Problem to work on: Can you turn the data below into a numbered list with one line per item and the blank lines left out?

----

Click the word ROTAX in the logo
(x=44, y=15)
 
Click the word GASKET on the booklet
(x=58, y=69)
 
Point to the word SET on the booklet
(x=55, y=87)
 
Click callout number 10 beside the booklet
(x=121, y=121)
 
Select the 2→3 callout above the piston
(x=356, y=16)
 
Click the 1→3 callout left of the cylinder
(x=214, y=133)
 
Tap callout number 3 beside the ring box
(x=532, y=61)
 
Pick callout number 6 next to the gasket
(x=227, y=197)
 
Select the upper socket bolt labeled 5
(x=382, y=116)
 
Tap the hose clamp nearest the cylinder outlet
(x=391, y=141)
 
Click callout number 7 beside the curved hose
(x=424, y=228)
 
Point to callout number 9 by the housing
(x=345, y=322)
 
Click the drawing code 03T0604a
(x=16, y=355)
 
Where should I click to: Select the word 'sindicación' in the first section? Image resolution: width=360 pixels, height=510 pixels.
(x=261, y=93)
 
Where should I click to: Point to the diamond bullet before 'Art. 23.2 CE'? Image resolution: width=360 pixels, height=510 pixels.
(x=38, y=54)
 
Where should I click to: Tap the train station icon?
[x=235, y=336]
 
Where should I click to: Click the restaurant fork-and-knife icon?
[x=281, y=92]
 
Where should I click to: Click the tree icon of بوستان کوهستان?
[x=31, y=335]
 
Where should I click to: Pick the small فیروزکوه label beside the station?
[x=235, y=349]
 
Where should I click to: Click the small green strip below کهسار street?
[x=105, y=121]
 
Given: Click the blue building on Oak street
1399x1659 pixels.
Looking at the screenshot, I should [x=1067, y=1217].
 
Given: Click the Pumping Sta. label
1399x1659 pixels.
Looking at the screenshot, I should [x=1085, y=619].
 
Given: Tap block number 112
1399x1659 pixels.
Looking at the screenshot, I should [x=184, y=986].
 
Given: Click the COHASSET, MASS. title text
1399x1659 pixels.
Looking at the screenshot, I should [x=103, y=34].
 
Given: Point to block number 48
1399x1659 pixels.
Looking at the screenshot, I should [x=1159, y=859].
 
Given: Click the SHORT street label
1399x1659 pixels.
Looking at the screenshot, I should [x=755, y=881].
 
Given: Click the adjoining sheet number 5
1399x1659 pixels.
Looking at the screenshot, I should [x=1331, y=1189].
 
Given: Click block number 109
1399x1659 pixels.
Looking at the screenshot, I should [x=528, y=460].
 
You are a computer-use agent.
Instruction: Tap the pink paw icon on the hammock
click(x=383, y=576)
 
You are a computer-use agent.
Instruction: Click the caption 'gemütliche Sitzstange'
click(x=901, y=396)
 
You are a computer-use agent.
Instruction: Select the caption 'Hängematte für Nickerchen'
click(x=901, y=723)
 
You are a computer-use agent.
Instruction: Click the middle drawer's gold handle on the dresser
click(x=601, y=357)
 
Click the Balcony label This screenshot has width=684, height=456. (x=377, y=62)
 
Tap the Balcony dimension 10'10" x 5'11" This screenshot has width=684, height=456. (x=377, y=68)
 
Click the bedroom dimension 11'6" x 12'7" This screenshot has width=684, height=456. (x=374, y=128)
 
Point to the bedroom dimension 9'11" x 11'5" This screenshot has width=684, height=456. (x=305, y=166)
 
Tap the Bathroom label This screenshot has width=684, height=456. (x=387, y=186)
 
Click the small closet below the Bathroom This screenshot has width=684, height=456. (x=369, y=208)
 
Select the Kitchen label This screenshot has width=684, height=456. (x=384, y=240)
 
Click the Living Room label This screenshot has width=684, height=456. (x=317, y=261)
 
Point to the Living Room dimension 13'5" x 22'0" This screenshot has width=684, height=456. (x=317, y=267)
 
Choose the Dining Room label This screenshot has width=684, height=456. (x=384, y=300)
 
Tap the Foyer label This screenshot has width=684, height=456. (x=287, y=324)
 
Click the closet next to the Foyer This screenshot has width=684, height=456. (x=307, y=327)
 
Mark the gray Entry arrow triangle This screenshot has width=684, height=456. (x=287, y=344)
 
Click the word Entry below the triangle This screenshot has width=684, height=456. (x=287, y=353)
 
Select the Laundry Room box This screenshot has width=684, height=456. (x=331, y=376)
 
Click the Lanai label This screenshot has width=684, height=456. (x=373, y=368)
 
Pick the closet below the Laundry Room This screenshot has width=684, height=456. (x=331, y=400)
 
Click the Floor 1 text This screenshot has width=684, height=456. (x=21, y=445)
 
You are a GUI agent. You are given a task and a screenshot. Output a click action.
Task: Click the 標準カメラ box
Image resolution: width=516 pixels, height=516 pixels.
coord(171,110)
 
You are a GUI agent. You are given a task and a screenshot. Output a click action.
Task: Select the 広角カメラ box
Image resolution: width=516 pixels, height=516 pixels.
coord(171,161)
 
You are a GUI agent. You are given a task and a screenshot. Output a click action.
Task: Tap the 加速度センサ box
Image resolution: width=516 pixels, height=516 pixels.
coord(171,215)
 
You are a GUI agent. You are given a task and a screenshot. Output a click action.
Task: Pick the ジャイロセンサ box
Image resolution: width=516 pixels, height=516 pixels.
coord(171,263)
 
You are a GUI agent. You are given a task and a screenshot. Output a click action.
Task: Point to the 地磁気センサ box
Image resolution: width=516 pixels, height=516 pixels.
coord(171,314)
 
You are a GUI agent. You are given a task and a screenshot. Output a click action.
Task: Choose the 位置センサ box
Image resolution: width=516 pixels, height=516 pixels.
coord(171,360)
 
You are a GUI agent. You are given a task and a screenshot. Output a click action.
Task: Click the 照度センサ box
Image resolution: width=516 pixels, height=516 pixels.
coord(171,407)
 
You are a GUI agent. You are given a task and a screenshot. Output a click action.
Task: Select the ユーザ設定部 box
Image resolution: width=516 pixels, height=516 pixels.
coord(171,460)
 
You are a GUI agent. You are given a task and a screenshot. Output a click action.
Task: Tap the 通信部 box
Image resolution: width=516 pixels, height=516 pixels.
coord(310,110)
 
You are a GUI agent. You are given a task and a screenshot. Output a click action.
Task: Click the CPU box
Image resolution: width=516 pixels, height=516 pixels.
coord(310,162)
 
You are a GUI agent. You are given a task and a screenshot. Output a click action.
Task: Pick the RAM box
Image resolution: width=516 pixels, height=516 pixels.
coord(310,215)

----

Solution:
1. Click the word ROTAX in the logo
2. (x=44, y=15)
3. Click the word GASKET on the booklet
4. (x=58, y=69)
5. Point to the word SET on the booklet
6. (x=55, y=87)
7. Click callout number 10 beside the booklet
8. (x=121, y=121)
9. Select the 2→3 callout above the piston
10. (x=356, y=16)
11. Click the 1→3 callout left of the cylinder
12. (x=214, y=133)
13. Tap callout number 3 beside the ring box
14. (x=532, y=61)
15. Pick callout number 6 next to the gasket
16. (x=227, y=197)
17. Select the upper socket bolt labeled 5
18. (x=382, y=116)
19. Tap the hose clamp nearest the cylinder outlet
20. (x=391, y=141)
21. Click callout number 7 beside the curved hose
22. (x=424, y=228)
23. Point to callout number 9 by the housing
24. (x=345, y=322)
25. Click the drawing code 03T0604a
26. (x=16, y=355)
27. Where should I click to: Select the word 'sindicación' in the first section? Image resolution: width=360 pixels, height=510 pixels.
28. (x=261, y=93)
29. Where should I click to: Point to the diamond bullet before 'Art. 23.2 CE'? Image resolution: width=360 pixels, height=510 pixels.
30. (x=38, y=54)
31. Where should I click to: Tap the train station icon?
32. [x=235, y=336]
33. Where should I click to: Click the restaurant fork-and-knife icon?
34. [x=281, y=92]
35. Where should I click to: Click the tree icon of بوستان کوهستان?
36. [x=31, y=335]
37. Where should I click to: Pick the small فیروزکوه label beside the station?
38. [x=235, y=349]
39. Where should I click to: Click the small green strip below کهسار street?
40. [x=105, y=121]
41. Given: Click the blue building on Oak street
42. 1399x1659 pixels.
43. Looking at the screenshot, I should [x=1067, y=1217].
44. Given: Click the Pumping Sta. label
45. 1399x1659 pixels.
46. Looking at the screenshot, I should [x=1085, y=619].
47. Given: Tap block number 112
48. 1399x1659 pixels.
49. Looking at the screenshot, I should [x=184, y=986].
50. Given: Click the COHASSET, MASS. title text
51. 1399x1659 pixels.
52. Looking at the screenshot, I should [x=103, y=34].
53. Given: Point to block number 48
54. 1399x1659 pixels.
55. Looking at the screenshot, I should [x=1159, y=859].
56. Given: Click the SHORT street label
57. 1399x1659 pixels.
58. Looking at the screenshot, I should [x=755, y=881].
59. Given: Click the adjoining sheet number 5
60. 1399x1659 pixels.
61. Looking at the screenshot, I should [x=1331, y=1189].
62. Given: Click block number 109
63. 1399x1659 pixels.
64. Looking at the screenshot, I should [x=528, y=460].
65. You are a computer-use agent.
66. Instruction: Tap the pink paw icon on the hammock
67. click(x=383, y=576)
68. You are a computer-use agent.
69. Instruction: Click the caption 'gemütliche Sitzstange'
70. click(x=901, y=396)
71. You are a computer-use agent.
72. Instruction: Select the caption 'Hängematte für Nickerchen'
73. click(x=901, y=723)
74. You are a computer-use agent.
75. Instruction: Click the middle drawer's gold handle on the dresser
76. click(x=601, y=357)
77. Click the Balcony label This screenshot has width=684, height=456. (x=377, y=62)
78. Tap the Balcony dimension 10'10" x 5'11" This screenshot has width=684, height=456. (x=377, y=68)
79. Click the bedroom dimension 11'6" x 12'7" This screenshot has width=684, height=456. (x=374, y=128)
80. Point to the bedroom dimension 9'11" x 11'5" This screenshot has width=684, height=456. (x=305, y=166)
81. Tap the Bathroom label This screenshot has width=684, height=456. (x=387, y=186)
82. Click the small closet below the Bathroom This screenshot has width=684, height=456. (x=369, y=208)
83. Select the Kitchen label This screenshot has width=684, height=456. (x=384, y=240)
84. Click the Living Room label This screenshot has width=684, height=456. (x=317, y=261)
85. Point to the Living Room dimension 13'5" x 22'0" This screenshot has width=684, height=456. (x=317, y=267)
86. Choose the Dining Room label This screenshot has width=684, height=456. (x=384, y=300)
87. Tap the Foyer label This screenshot has width=684, height=456. (x=287, y=324)
88. Click the closet next to the Foyer This screenshot has width=684, height=456. (x=307, y=327)
89. Mark the gray Entry arrow triangle This screenshot has width=684, height=456. (x=287, y=344)
90. Click the word Entry below the triangle This screenshot has width=684, height=456. (x=287, y=353)
91. Select the Laundry Room box This screenshot has width=684, height=456. (x=331, y=376)
92. Click the Lanai label This screenshot has width=684, height=456. (x=373, y=368)
93. Pick the closet below the Laundry Room This screenshot has width=684, height=456. (x=331, y=400)
94. Click the Floor 1 text This screenshot has width=684, height=456. (x=21, y=445)
95. You are a GUI agent. You are given a task and a screenshot. Output a click action.
96. Task: Click the 標準カメラ box
97. Image resolution: width=516 pixels, height=516 pixels.
98. coord(171,110)
99. You are a GUI agent. You are given a task and a screenshot. Output a click action.
100. Task: Select the 広角カメラ box
101. Image resolution: width=516 pixels, height=516 pixels.
102. coord(171,161)
103. You are a GUI agent. You are given a task and a screenshot. Output a click action.
104. Task: Tap the 加速度センサ box
105. Image resolution: width=516 pixels, height=516 pixels.
106. coord(171,215)
107. You are a GUI agent. You are given a task and a screenshot. Output a click action.
108. Task: Pick the ジャイロセンサ box
109. Image resolution: width=516 pixels, height=516 pixels.
110. coord(171,263)
111. You are a GUI agent. You are given a task and a screenshot. Output a click action.
112. Task: Point to the 地磁気センサ box
113. Image resolution: width=516 pixels, height=516 pixels.
114. coord(171,314)
115. You are a GUI agent. You are given a task and a screenshot. Output a click action.
116. Task: Choose the 位置センサ box
117. Image resolution: width=516 pixels, height=516 pixels.
118. coord(171,360)
119. You are a GUI agent. You are given a task and a screenshot. Output a click action.
120. Task: Click the 照度センサ box
121. Image resolution: width=516 pixels, height=516 pixels.
122. coord(171,407)
123. You are a GUI agent. You are given a task and a screenshot. Output a click action.
124. Task: Select the ユーザ設定部 box
125. Image resolution: width=516 pixels, height=516 pixels.
126. coord(171,460)
127. You are a GUI agent. You are given a task and a screenshot. Output a click action.
128. Task: Tap the 通信部 box
129. Image resolution: width=516 pixels, height=516 pixels.
130. coord(310,110)
131. You are a GUI agent. You are given a task and a screenshot. Output a click action.
132. Task: Click the CPU box
133. Image resolution: width=516 pixels, height=516 pixels.
134. coord(310,162)
135. You are a GUI agent. You are given a task and a screenshot. Output a click action.
136. Task: Pick the RAM box
137. Image resolution: width=516 pixels, height=516 pixels.
138. coord(310,215)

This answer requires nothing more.